Metadata-Version: 2.4
Name: snavro
Version: 0.1.9
Summary: A unified file reader for Parquet and Avro files with automatic format detection
Author-email: Your Name <your.email@example.com>
License: MIT
Project-URL: Homepage, https://github.com/SkinnyPigeon/snavro
Project-URL: Repository, https://github.com/SkinnyPigeon/snavro
Project-URL: Issues, https://github.com/SkinnyPigeon/snavro/issues
Keywords: parquet,avro,data,file-reader,pandas,fastavro
Classifier: Development Status :: 4 - Beta
Classifier: Intended Audience :: Developers
Classifier: Intended Audience :: Science/Research
Classifier: License :: OSI Approved :: MIT License
Classifier: Operating System :: OS Independent
Classifier: Programming Language :: Python :: 3
Classifier: Programming Language :: Python :: 3.8
Classifier: Programming Language :: Python :: 3.9
Classifier: Programming Language :: Python :: 3.10
Classifier: Programming Language :: Python :: 3.11
Classifier: Programming Language :: Python :: 3.12
Classifier: Topic :: Software Development :: Libraries :: Python Modules
Classifier: Topic :: Scientific/Engineering :: Information Analysis
Requires-Python: >=3.8
Description-Content-Type: text/markdown
License-File: LICENSE
Requires-Dist: pandas>=2.0.0
Requires-Dist: pyarrow>=10.0.0
Requires-Dist: fastavro>=1.8.0
Provides-Extra: dev
Requires-Dist: pytest>=7.0.0; extra == "dev"
Requires-Dist: pytest-cov>=4.0.0; extra == "dev"
Requires-Dist: black>=23.0.0; extra == "dev"
Requires-Dist: mypy>=1.0.0; extra == "dev"
Requires-Dist: pandas-stubs>=2.0.0; extra == "dev"
Requires-Dist: setuptools-scm>=8.0; extra == "dev"
Requires-Dist: build>=0.10.0; extra == "dev"
Requires-Dist: twine>=4.0.0; extra == "dev"
Dynamic: license-file

# Snavro

[![CI](https://github.com/SkinnyPigeon/snavro/actions/workflows/ci.yml/badge.svg)](https://github.com/SkinnyPigeon/snavro/actions/workflows/ci.yml)
[![PyPI version](https://badge.fury.io/py/snavro.svg)](https://badge.fury.io/py/snavro)
[![Python versions](https://img.shields.io/pypi/pyversions/snavro.svg)](https://pypi.org/project/snavro/)

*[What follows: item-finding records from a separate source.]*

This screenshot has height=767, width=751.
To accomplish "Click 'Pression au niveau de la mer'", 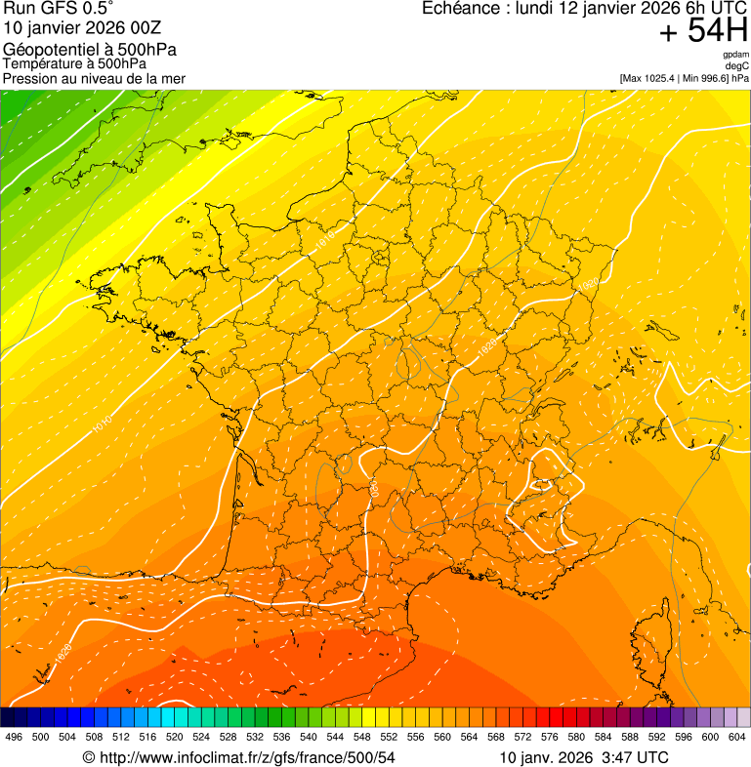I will (94, 78).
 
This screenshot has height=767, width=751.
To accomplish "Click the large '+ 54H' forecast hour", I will (703, 31).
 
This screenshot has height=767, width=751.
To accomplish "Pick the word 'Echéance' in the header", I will (460, 9).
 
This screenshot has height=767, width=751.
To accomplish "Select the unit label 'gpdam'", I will (735, 55).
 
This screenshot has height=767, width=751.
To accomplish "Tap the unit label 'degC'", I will (737, 65).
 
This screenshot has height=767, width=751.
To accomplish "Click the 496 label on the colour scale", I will (14, 737).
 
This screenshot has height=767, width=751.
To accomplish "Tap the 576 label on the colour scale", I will (550, 737).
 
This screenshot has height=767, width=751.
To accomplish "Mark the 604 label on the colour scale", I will (737, 737).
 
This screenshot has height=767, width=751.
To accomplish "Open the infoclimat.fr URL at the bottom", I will (239, 757).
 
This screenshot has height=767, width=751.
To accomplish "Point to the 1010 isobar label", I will (102, 422).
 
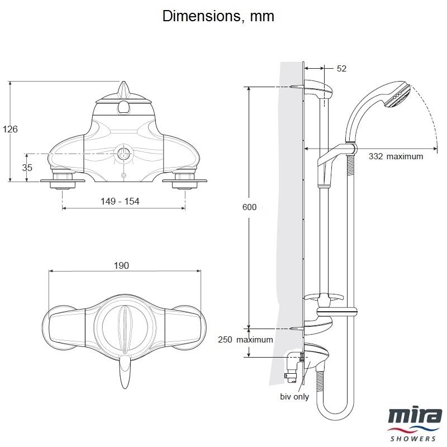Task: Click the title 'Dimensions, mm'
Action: pos(218,16)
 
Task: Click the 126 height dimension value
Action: pos(11,129)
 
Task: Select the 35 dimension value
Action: pos(27,167)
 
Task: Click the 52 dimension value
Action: pos(342,69)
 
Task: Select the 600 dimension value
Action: pos(250,207)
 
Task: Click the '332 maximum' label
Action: pos(396,156)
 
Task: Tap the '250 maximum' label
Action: pos(246,340)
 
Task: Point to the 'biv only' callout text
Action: pos(294,397)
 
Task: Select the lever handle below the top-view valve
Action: pos(126,372)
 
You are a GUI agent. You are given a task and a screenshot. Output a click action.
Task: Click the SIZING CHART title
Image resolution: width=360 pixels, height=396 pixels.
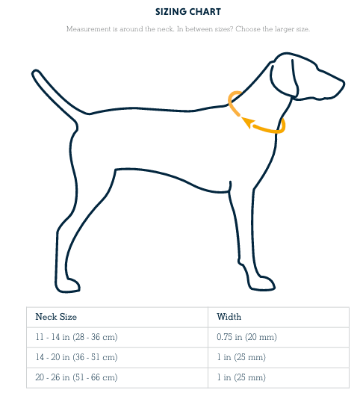(187, 11)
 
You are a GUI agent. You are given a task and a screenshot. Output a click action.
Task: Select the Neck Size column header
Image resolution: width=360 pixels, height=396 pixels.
(56, 317)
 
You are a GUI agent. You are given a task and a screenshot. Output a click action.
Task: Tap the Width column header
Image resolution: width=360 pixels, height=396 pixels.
(229, 317)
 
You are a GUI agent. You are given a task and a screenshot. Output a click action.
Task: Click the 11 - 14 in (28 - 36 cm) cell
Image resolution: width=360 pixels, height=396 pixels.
(76, 337)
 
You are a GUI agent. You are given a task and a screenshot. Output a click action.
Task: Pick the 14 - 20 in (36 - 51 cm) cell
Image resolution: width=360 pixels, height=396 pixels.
(76, 357)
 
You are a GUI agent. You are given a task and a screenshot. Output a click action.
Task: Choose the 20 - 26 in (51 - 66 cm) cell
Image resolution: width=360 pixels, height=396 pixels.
(76, 377)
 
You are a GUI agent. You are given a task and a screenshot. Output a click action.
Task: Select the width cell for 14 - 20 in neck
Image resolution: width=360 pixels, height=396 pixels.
(240, 357)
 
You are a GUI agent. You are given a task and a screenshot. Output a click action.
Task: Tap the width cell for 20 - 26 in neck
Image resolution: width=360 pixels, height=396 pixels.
(240, 377)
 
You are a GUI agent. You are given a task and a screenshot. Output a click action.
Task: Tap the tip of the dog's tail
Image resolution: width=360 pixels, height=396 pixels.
(34, 73)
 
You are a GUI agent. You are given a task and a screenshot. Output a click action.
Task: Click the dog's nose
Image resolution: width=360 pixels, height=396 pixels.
(343, 82)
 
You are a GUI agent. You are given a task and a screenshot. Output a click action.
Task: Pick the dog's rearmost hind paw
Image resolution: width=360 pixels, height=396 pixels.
(67, 285)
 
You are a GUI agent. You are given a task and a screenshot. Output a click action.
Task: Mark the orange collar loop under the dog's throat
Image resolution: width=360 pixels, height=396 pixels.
(269, 129)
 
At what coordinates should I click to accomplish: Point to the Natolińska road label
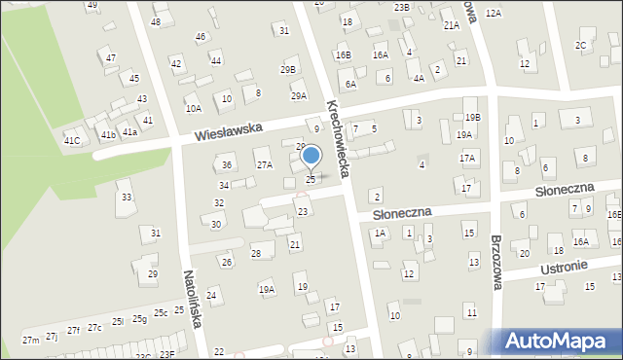194,301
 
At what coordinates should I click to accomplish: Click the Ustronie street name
568,265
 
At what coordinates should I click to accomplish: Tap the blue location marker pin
312,157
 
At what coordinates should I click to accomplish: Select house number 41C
72,141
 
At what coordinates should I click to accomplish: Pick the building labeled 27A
264,165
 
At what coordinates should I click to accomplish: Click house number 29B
288,69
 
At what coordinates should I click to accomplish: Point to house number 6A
350,85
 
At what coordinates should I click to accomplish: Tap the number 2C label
581,46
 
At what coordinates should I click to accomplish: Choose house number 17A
467,158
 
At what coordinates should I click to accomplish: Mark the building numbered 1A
381,234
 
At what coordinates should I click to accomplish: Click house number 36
227,165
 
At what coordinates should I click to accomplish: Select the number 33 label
126,198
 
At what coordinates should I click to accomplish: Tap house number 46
201,37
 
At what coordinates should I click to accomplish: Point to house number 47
111,58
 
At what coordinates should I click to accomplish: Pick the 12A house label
494,13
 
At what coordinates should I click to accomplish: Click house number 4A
419,78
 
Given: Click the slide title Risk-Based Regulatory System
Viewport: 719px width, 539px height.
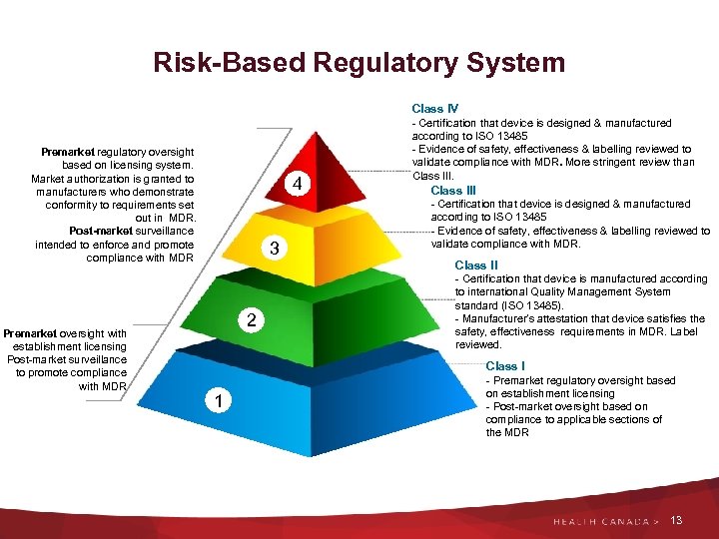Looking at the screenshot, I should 360,63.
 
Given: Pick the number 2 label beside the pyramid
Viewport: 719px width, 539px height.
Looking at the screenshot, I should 254,320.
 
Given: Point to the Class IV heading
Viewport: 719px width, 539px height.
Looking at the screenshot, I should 434,108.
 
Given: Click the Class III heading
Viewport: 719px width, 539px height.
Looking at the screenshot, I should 453,190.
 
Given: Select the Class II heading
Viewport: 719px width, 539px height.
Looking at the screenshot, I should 476,265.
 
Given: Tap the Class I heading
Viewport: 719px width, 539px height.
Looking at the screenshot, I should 505,366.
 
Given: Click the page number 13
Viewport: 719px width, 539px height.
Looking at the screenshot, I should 677,521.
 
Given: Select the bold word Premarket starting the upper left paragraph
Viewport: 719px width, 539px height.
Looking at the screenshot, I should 70,152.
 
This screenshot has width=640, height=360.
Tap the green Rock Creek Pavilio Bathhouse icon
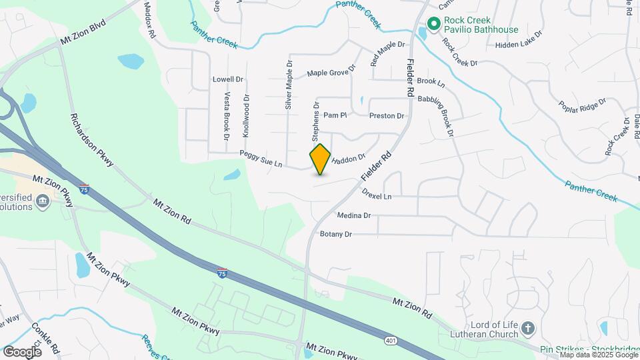(433, 25)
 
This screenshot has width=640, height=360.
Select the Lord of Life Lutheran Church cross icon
(527, 328)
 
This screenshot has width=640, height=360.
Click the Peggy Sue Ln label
(261, 159)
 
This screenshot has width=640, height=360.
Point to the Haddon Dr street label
(349, 159)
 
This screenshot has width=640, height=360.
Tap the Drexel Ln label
(377, 197)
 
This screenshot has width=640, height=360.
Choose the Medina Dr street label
(353, 216)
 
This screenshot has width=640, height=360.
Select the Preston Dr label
(387, 115)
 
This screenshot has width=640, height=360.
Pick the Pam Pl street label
(335, 115)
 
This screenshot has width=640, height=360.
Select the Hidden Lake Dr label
(520, 45)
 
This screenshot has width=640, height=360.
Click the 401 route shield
(391, 341)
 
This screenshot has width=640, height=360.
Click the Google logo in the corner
(22, 351)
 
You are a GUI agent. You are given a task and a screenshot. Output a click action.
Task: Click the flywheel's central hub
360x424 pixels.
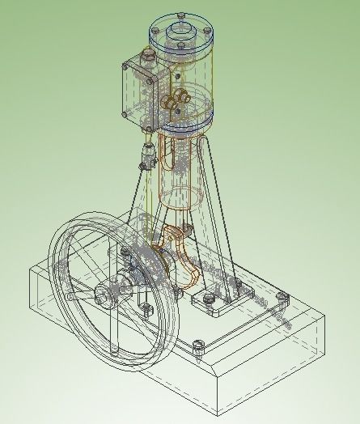click(107, 292)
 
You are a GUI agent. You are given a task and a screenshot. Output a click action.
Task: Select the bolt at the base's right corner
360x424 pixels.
click(282, 297)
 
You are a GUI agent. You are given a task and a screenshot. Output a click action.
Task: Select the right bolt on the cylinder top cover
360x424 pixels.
click(211, 32)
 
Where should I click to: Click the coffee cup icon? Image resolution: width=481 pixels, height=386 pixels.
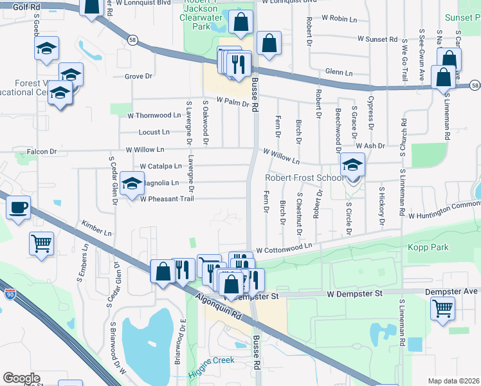[18, 208]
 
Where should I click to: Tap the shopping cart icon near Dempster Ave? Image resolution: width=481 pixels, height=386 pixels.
[443, 309]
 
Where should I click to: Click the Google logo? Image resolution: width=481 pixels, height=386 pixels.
[21, 378]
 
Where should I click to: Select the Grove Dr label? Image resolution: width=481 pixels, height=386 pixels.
[138, 76]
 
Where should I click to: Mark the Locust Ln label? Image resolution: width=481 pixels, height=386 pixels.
[154, 133]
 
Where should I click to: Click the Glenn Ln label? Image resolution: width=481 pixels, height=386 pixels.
[340, 73]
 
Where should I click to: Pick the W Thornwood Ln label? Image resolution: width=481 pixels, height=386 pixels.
[154, 116]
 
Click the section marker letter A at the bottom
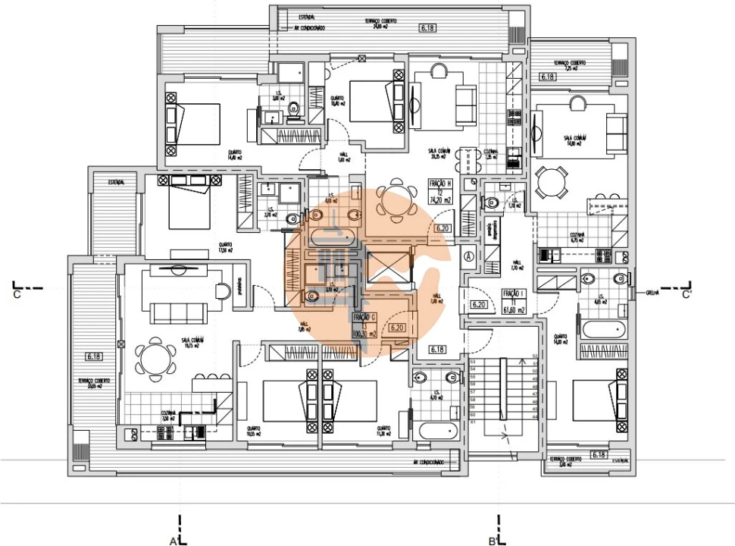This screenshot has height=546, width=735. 174,541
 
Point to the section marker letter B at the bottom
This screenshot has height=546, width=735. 492,541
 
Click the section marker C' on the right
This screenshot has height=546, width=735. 687,294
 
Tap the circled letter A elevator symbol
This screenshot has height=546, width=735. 470,256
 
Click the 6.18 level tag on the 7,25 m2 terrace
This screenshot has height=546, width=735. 548,77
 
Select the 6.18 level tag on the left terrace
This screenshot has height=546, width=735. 94,356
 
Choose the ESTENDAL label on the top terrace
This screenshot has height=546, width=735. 307,17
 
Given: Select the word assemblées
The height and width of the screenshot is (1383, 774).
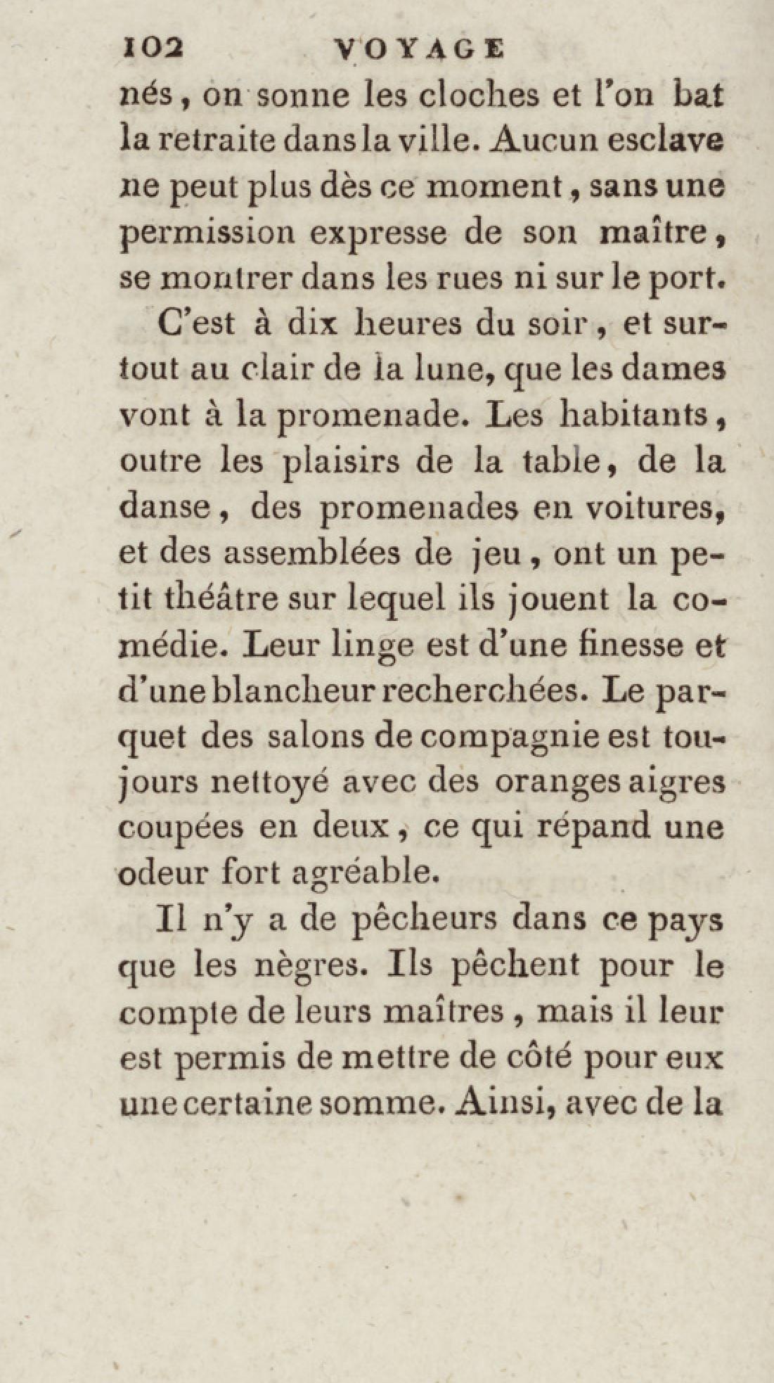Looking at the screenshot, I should pos(337,553).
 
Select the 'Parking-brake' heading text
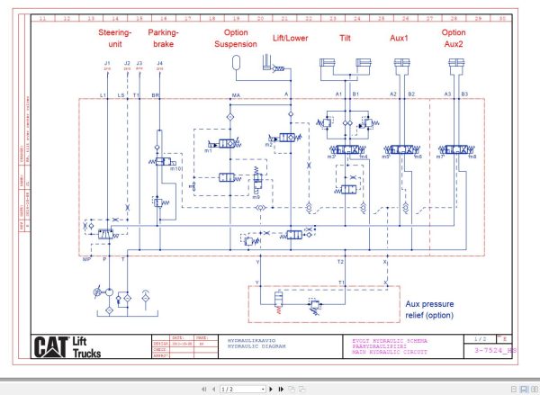pyautogui.click(x=163, y=37)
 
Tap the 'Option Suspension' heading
pyautogui.click(x=236, y=37)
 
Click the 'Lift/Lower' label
pyautogui.click(x=291, y=39)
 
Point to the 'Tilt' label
pyautogui.click(x=346, y=39)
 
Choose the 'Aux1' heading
pyautogui.click(x=400, y=39)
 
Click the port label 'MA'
pyautogui.click(x=236, y=94)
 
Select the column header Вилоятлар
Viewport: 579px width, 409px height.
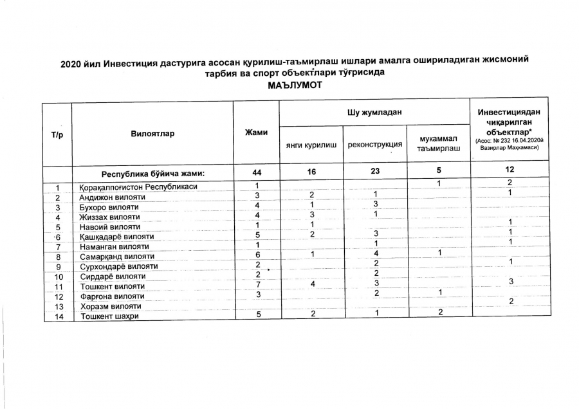(x=152, y=134)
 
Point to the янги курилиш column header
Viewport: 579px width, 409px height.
(x=311, y=145)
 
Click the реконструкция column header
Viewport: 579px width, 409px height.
(x=374, y=145)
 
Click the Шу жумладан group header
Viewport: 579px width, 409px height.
(x=375, y=113)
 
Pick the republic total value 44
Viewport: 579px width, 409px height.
(x=256, y=174)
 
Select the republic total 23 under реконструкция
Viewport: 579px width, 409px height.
(x=374, y=174)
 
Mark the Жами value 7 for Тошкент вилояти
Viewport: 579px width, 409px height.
(x=256, y=285)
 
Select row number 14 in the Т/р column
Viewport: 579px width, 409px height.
(x=58, y=316)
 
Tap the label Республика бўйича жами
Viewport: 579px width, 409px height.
(x=153, y=174)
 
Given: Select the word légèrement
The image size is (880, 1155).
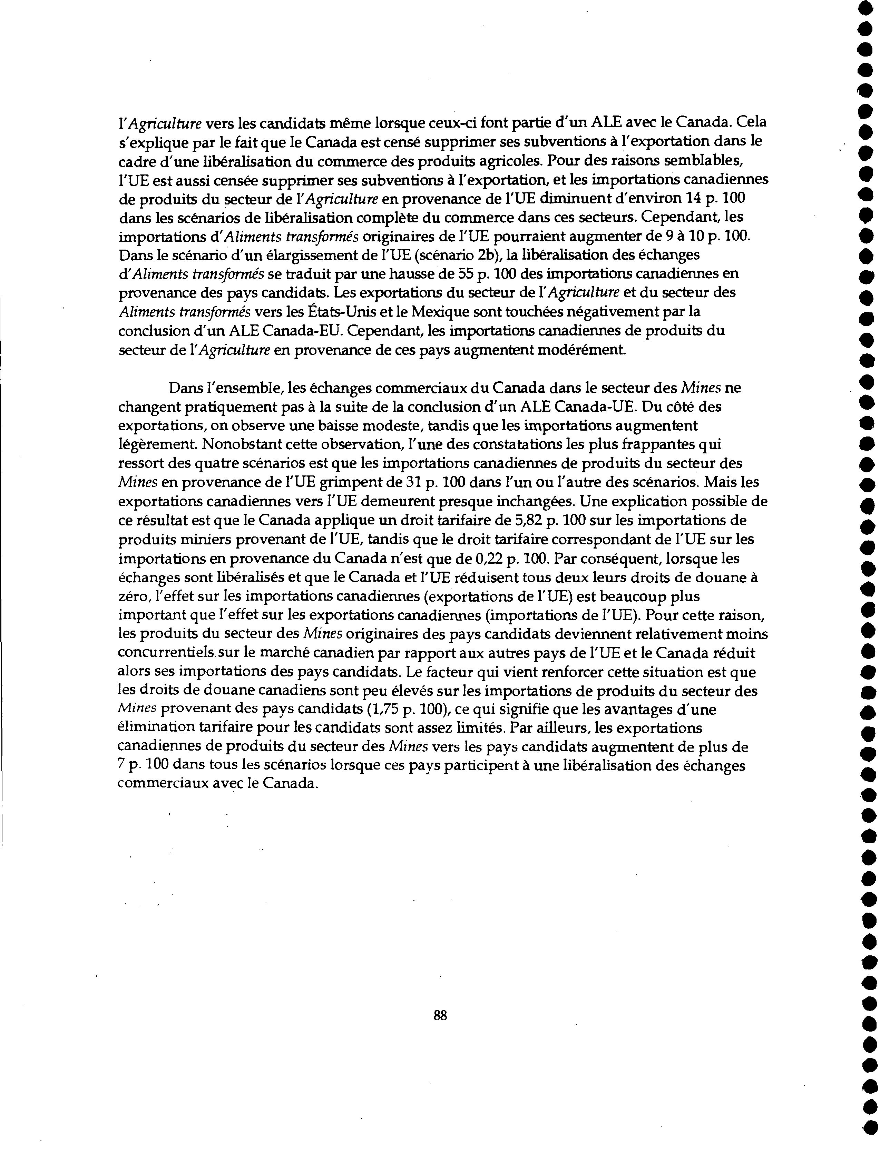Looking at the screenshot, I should (x=156, y=444).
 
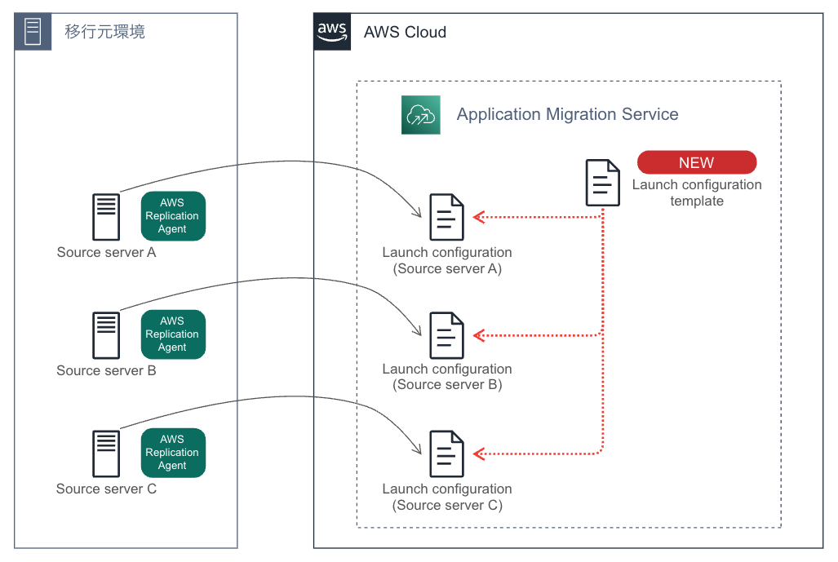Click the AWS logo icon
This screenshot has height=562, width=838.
click(332, 32)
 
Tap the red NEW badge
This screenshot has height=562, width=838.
click(696, 162)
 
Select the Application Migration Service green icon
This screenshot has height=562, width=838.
click(420, 114)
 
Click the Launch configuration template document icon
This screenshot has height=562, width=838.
click(603, 183)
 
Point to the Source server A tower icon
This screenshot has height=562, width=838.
click(106, 217)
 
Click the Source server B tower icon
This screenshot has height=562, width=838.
click(106, 335)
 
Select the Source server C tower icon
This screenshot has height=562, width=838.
click(106, 454)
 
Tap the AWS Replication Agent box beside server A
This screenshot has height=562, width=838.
click(173, 216)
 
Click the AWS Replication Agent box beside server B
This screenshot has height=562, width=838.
click(173, 334)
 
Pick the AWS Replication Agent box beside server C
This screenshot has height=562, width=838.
click(173, 453)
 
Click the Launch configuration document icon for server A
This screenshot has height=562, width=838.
click(446, 217)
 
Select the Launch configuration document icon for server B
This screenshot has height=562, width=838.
click(446, 335)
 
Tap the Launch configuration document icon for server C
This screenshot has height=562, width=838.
click(446, 454)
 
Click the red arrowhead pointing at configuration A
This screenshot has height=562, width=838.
click(480, 217)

A unified file reader for Parquet and Avro files with automatic format detection.

## Features

- 🚀 **Automatic format detection** - Just point to a file and Snavro figures out the format
- 📊 **Multiple format support** - Handles `.parquet`, `.parquet.snappy`, and `.avro` files
- 🖥️ **CLI and Python API** - Use from command line or import in your Python code
- 📈 **Smart data preview** - Shows file info, shape, columns, and sample data
- 🔧 **Type hints** - Full type annotation support for better IDE experience

## Supported Formats

- **Parquet files** (`.parquet`)
- **Snappy-compressed Parquet files** (`.parquet.snappy`)
- **Avro files** (`.avro`)

## Installation

### From PyPI (when published)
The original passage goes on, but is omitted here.